▸ **Source material**:
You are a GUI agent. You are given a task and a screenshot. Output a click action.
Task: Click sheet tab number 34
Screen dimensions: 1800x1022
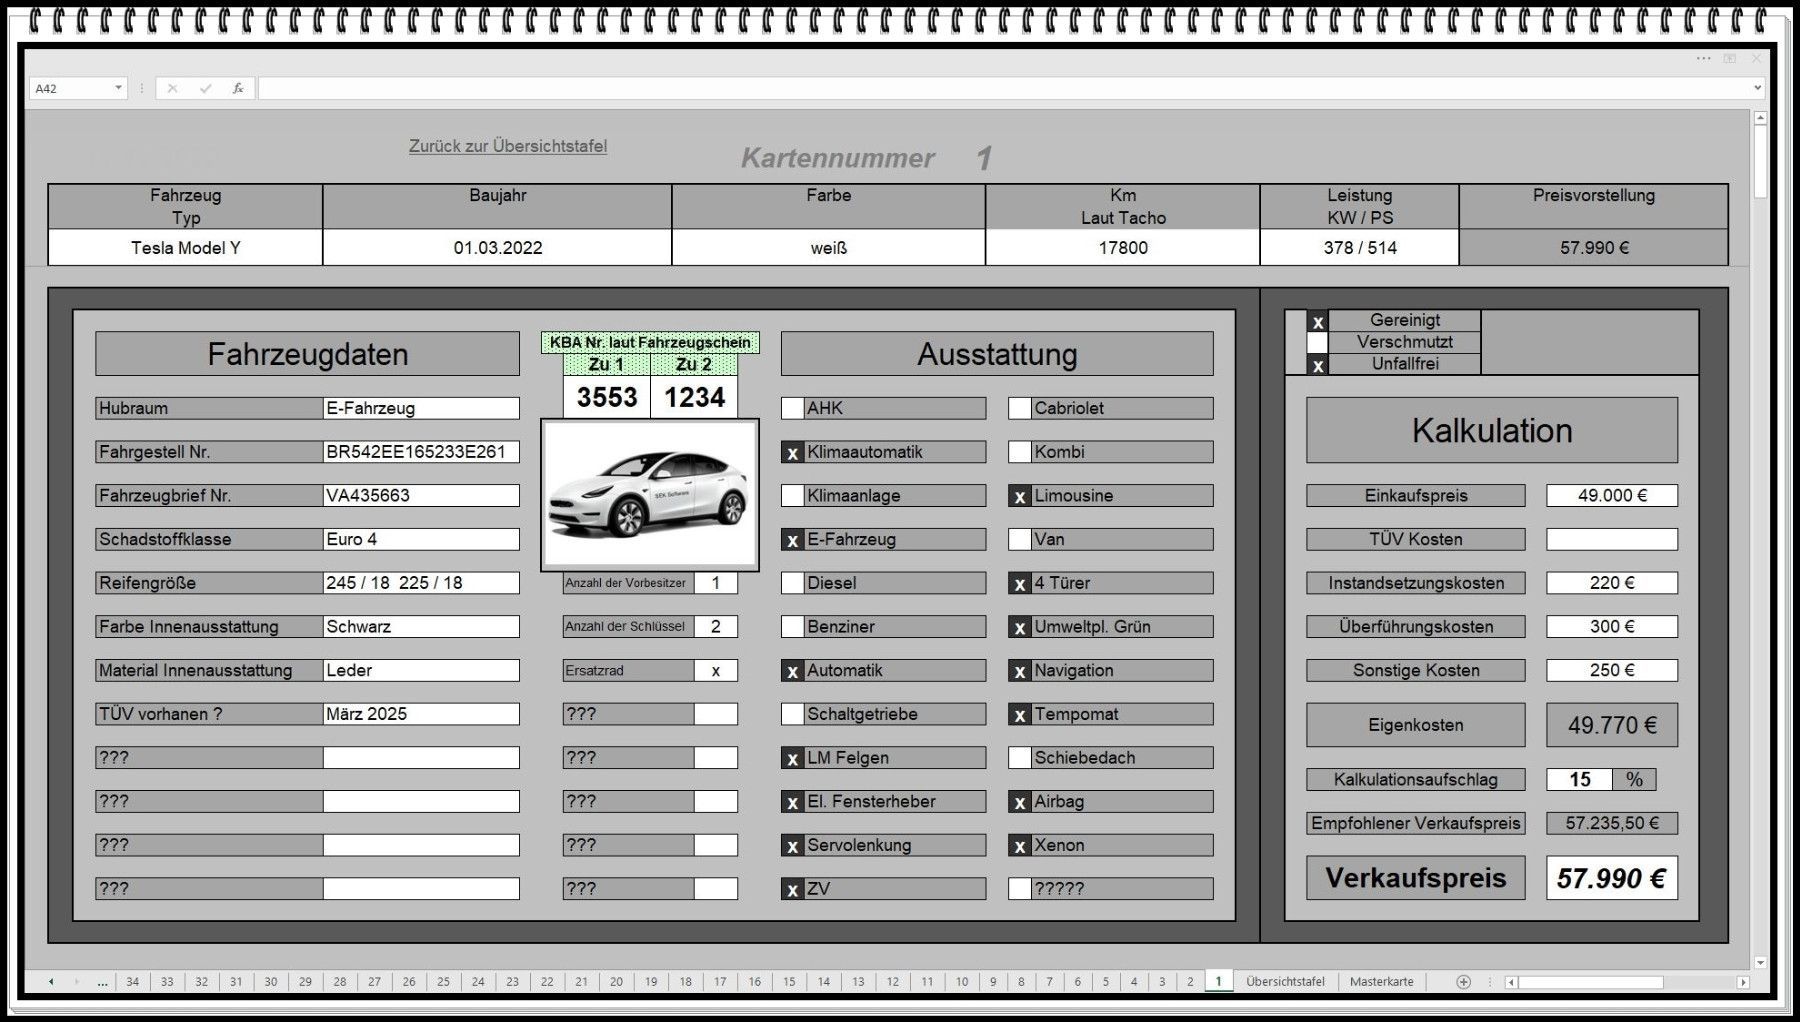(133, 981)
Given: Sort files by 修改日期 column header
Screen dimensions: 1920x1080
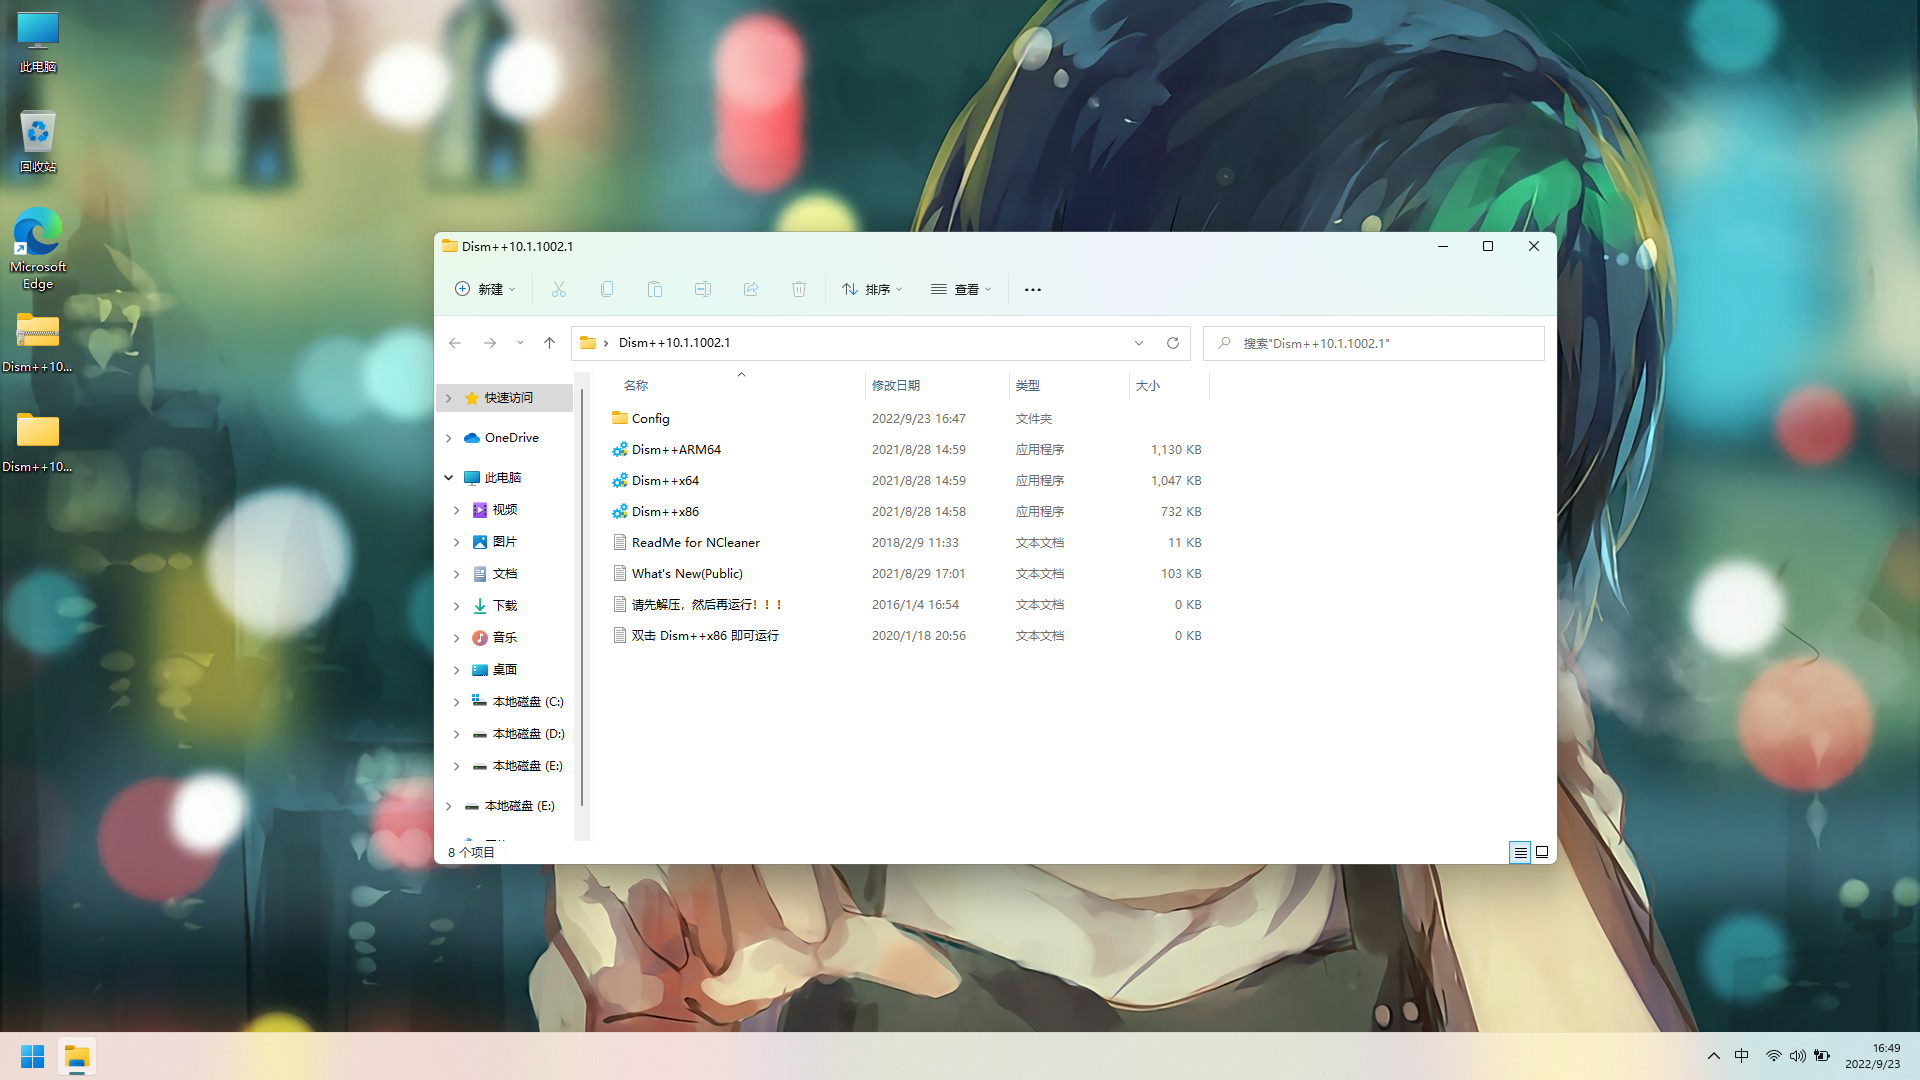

▸ **Task prompt**:
Before writing out the material above, please remove its pictures; everything else stays exact.

▸ **Expected answer**:
You are a GUI agent. You are given a task and a screenshot. Output a click action.
Task: Click sheet tab number 34
Screen dimensions: 1800x1022
(133, 981)
Given: Sort files by 修改日期 column header
Screen dimensions: 1920x1080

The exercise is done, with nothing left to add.